The master head, forward, encompasses a tub and walk-in closet. It also has a private exit to the foredeck, which is reserved for the owner's use. "The idea is to have an 'inside/outside' owner's apartment," Marshall says. "After a long cruise, sometimes you want to be away from your guests."
The trideck configuration gives this 105-footer the feel of a much larger yacht, allowing space for a full bridge deck with a remarkably big skylounge. Forward, the wheelhouse has a settee where guests can view the waters ahead, as well as the full suite of hightech Furuno navigation instruments. The security system, an Axis networked video server with seven cameras, also can be displayed on the four large flat screens at the helm.
Stairs lead from the wheelhouse's two wing decks up to the flying bridge, which is big enough to hold an alfresco dining table and a Jacuzzi.

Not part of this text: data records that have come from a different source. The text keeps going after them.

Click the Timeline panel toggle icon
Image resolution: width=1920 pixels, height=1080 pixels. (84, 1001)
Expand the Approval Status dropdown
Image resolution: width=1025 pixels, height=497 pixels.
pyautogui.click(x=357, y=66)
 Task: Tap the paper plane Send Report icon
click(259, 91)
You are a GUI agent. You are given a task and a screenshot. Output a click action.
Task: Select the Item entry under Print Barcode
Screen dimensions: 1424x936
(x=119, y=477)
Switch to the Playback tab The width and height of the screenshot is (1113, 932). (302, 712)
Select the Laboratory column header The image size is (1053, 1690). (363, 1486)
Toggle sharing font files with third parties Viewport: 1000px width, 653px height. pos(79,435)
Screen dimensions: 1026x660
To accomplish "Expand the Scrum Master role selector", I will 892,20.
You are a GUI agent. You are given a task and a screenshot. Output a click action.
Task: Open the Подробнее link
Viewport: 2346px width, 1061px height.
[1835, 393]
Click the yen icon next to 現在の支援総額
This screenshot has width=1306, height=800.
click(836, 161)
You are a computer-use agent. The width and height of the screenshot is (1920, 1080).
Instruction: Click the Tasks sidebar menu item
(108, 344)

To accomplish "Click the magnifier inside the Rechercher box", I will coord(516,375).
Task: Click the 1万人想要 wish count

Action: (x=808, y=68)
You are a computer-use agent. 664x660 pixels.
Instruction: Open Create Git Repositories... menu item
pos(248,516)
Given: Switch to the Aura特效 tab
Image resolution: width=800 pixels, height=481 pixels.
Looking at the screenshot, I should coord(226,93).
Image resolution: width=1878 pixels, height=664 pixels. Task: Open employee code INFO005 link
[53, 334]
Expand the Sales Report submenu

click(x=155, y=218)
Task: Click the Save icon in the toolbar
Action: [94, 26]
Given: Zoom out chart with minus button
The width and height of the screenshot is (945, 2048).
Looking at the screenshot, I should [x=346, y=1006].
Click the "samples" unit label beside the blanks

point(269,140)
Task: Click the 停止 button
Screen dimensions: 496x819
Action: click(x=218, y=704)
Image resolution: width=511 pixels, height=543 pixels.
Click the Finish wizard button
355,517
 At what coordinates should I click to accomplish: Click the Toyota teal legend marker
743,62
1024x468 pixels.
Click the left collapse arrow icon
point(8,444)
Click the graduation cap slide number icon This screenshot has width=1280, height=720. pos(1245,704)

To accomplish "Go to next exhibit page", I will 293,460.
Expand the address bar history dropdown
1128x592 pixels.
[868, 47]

Aft, a 2,500-pound Steelhead davit is poised at the edge of the overhang, ready to pick up the custom 18-foot McMullen & Wing diesel/water jet RIB tender on the boat deck below. Marshall also found room to add a transom "garage" that holds another tender.
Topping the boat is a crow's nest with a full upper helm station, towering 45 feet above the yacht's waterline. It is here that you truly get the sense of Nazari I's impressive size and volume when compared to other yachts with the same LOA. This yacht not only embodies an enlightened, environmentally friendly worldview, it is also designed to give its owner and guests a view from the top of the world.